• THE PROBLEM
Reproduce the full forum thread below about the 3039R tractor that left the factory missing parts, word for word.

# JD 3039R Missing parts from factory



## amorg (9 mo ago)

Brand new 2021 3039R tractor/loader. I put 40 hours on it and it threw intake manifold pressure code. Had dealer pick it up and check out. It was returned to me with new fuel sending unit and installed "parts missing from factory". After I looked up part numbers on invoice I found out suction line from air box to turbo was missing. So my 40 hours on tractor was used for moving 100 tons of dirt and tilling 1 acre field. I had to fight with JD and dealer to pick back up and borescope engine. 2 out of 3 cylinders were fine. The third one closest to turbo had half the cross hatching was missing and cylinder had vertical lines in it. After more fighting with JD, since it was their fault parts were missing from factory, they agreed to install new engine and turbo. Should I have tried to get new tractor or just let them put new engine in? Only 40 hours on tractor. It has been a real fight to get JD to do anything about their mistake. Anybody have any suggestions?


----------



## BigT (Sep 15, 2014)

Good morning amorg, welcome to the forum.

IMO, you do not have basis for condemning the entire tractor.


----------



## amorg (9 mo ago)

It just sucks having to tear apart brand new tractor with 40 hours on it to replace engine. JD was difficult to work with to get this done. I had to do all the leg work like it was my fault it didn't have intake piping installed. Not to mention that this is the third time that the dealer has had my tractor leaving me with nothing to use on the farm while they work on it.


----------



## ovrszd (12 mo ago)

Welcome to the forum.

• ENTRIES SUPPLIED
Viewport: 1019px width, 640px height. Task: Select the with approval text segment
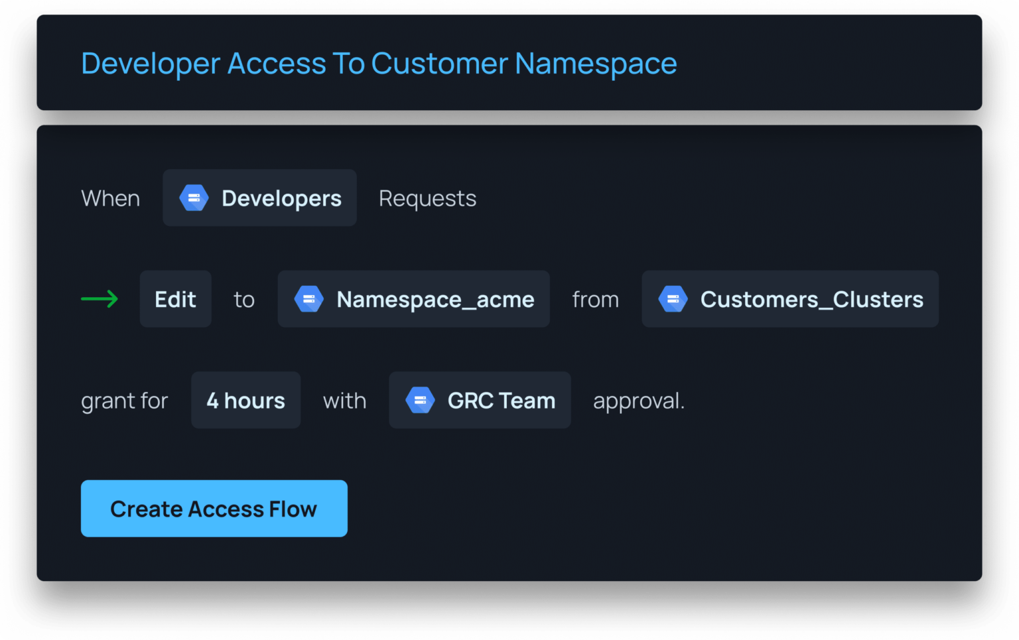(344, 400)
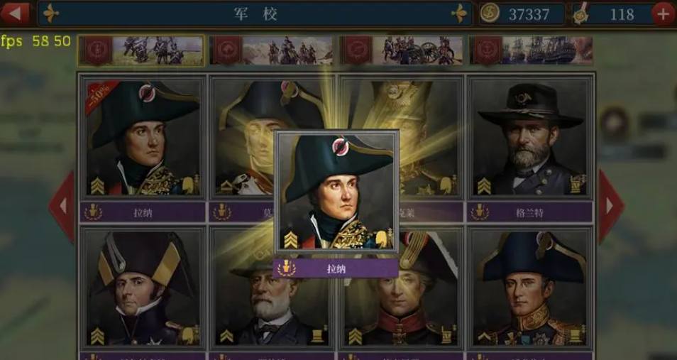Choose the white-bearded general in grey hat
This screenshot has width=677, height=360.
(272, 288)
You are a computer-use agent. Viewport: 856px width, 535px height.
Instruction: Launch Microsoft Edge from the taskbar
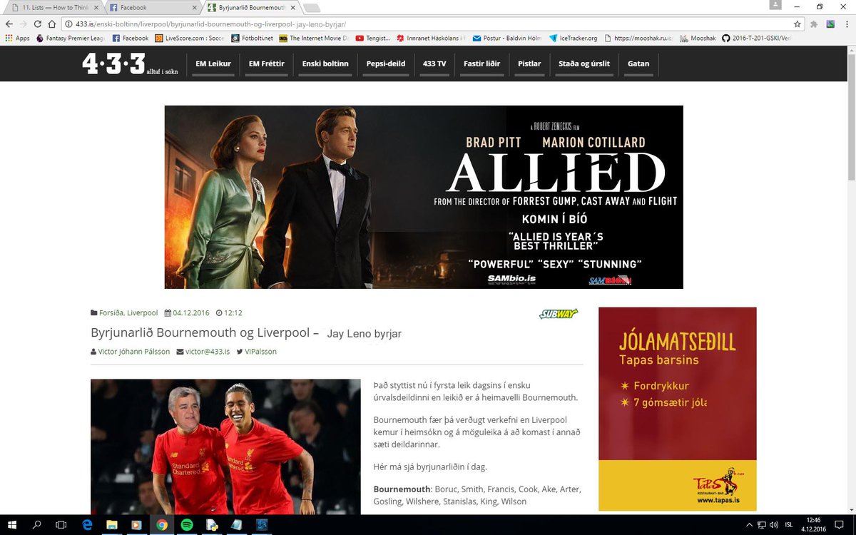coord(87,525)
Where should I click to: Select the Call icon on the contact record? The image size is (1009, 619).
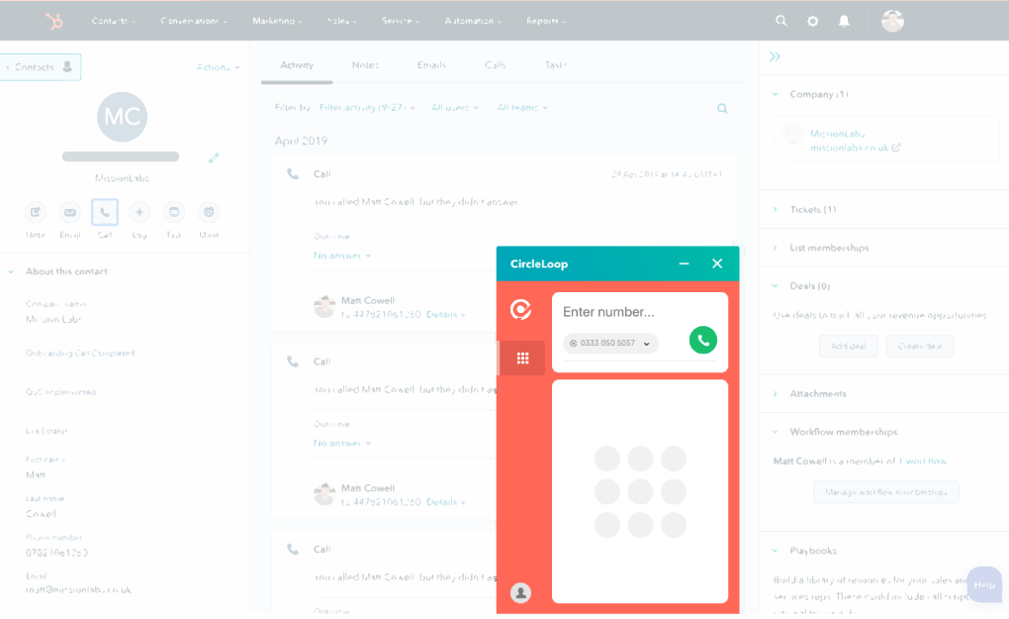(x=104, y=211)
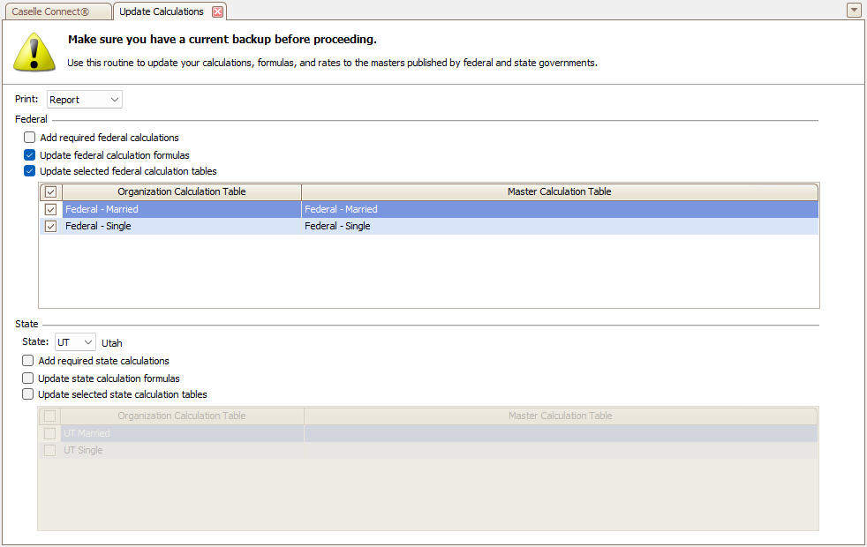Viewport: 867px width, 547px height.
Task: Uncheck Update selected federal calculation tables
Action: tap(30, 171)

...

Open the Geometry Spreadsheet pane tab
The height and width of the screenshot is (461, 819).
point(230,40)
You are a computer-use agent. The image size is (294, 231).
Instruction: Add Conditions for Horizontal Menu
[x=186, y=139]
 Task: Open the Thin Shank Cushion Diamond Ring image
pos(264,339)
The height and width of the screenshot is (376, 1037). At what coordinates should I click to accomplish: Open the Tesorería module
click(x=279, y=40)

* * *

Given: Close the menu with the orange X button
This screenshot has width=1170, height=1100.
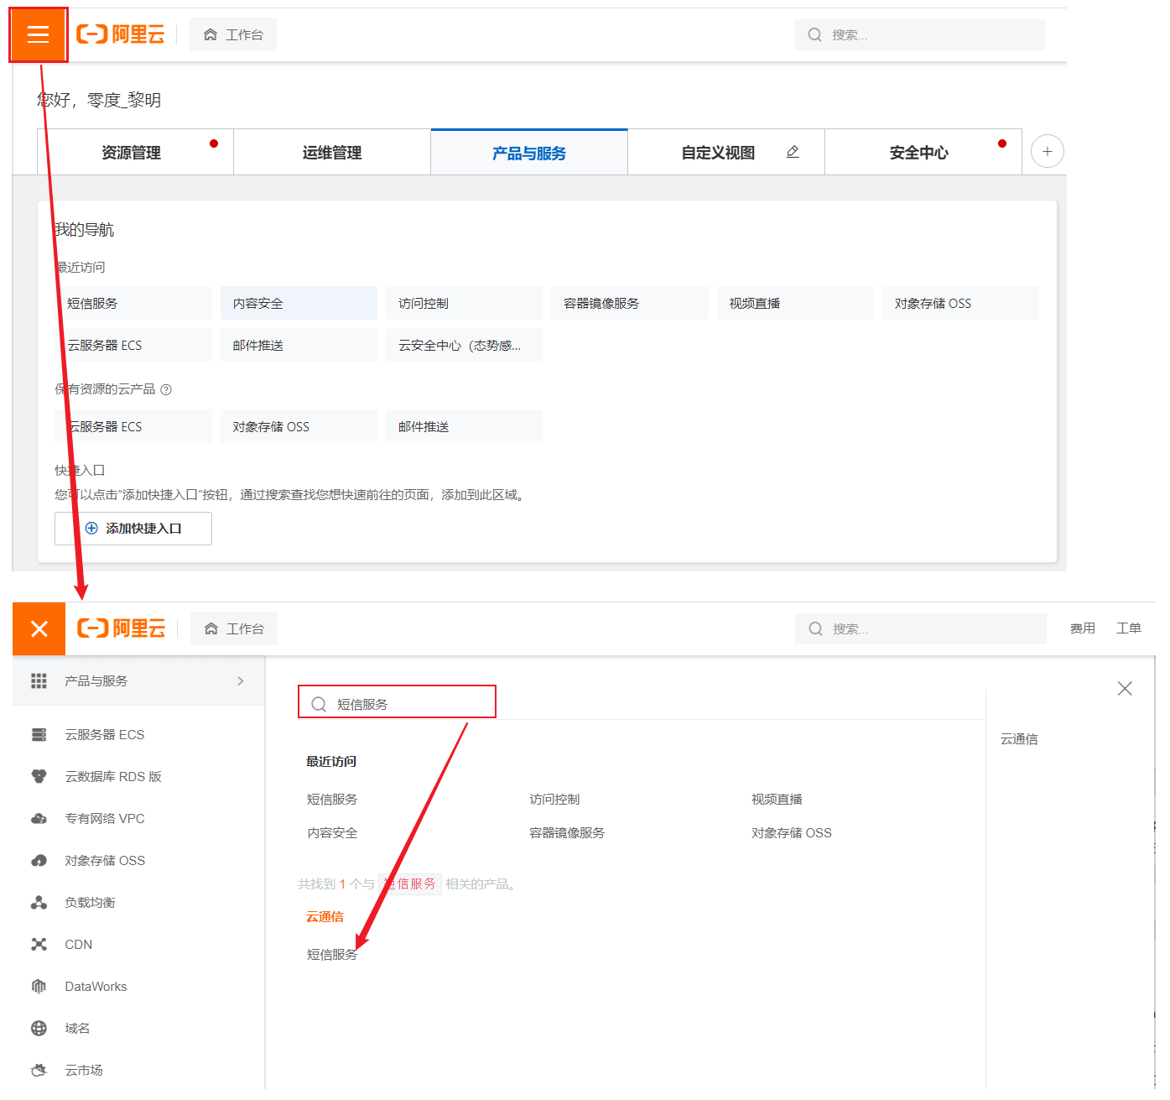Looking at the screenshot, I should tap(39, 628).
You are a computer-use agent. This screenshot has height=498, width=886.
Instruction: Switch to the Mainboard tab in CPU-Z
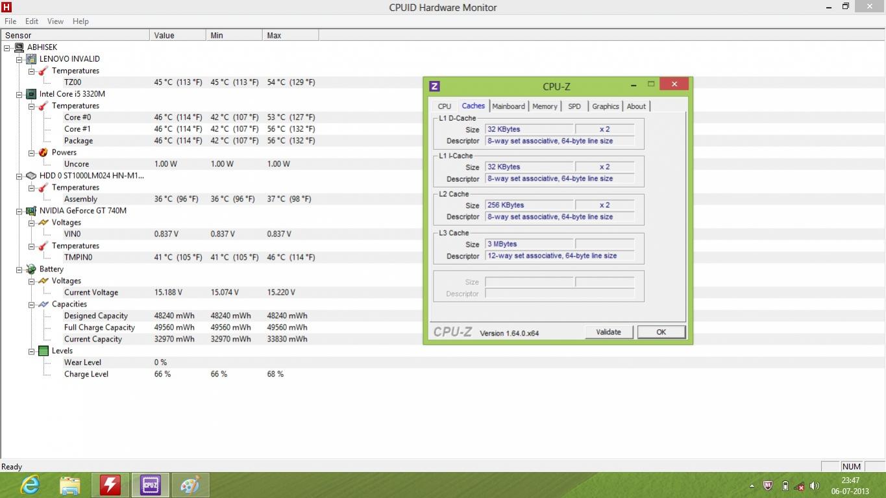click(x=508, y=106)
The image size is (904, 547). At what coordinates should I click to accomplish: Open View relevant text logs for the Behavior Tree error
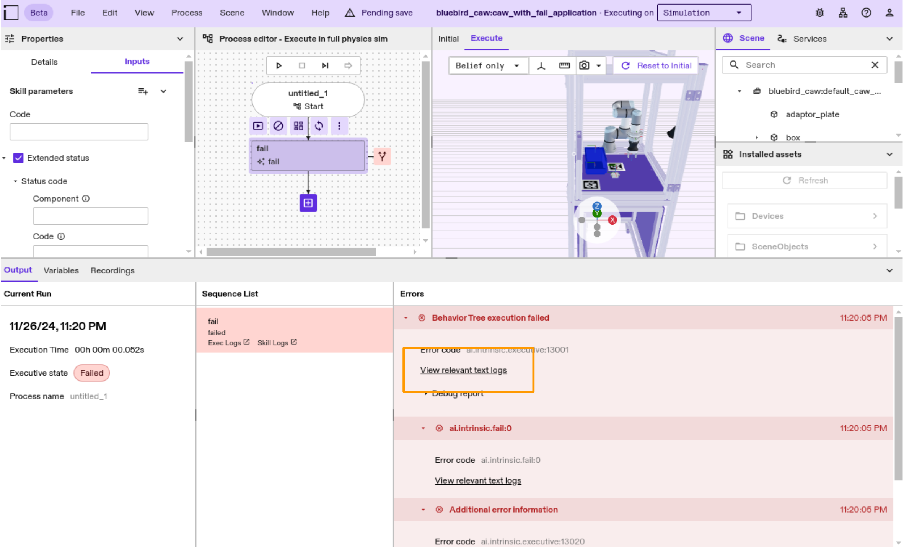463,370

• EXERCISE SOLUTION
# JD 3039R Missing parts from factory



## amorg (9 mo ago)

Brand new 2021 3039R tractor/loader. I put 40 hours on it and it threw intake manifold pressure code. Had dealer pick it up and check out. It was returned to me with new fuel sending unit and installed "parts missing from factory". After I looked up part numbers on invoice I found out suction line from air box to turbo was missing. So my 40 hours on tractor was used for moving 100 tons of dirt and tilling 1 acre field. I had to fight with JD and dealer to pick back up and borescope engine. 2 out of 3 cylinders were fine. The third one closest to turbo had half the cross hatching was missing and cylinder had vertical lines in it. After more fighting with JD, since it was their fault parts were missing from factory, they agreed to install new engine and turbo. Should I have tried to get new tractor or just let them put new engine in? Only 40 hours on tractor. It has been a real fight to get JD to do anything about their mistake. Anybody have any suggestions?


----------



## BigT (Sep 15, 2014)

Good morning amorg, welcome to the forum.

IMO, you do not have basis for condemning the entire tractor.


----------



## amorg (9 mo ago)

It just sucks having to tear apart brand new tractor with 40 hours on it to replace engine. JD was difficult to work with to get this done. I had to do all the leg work like it was my fault it didn't have intake piping installed. Not to mention that this is the third time that the dealer has had my tractor leaving me with nothing to use on the farm while they work on it.


----------



## ovrszd (12 mo ago)

Welcome to the forum.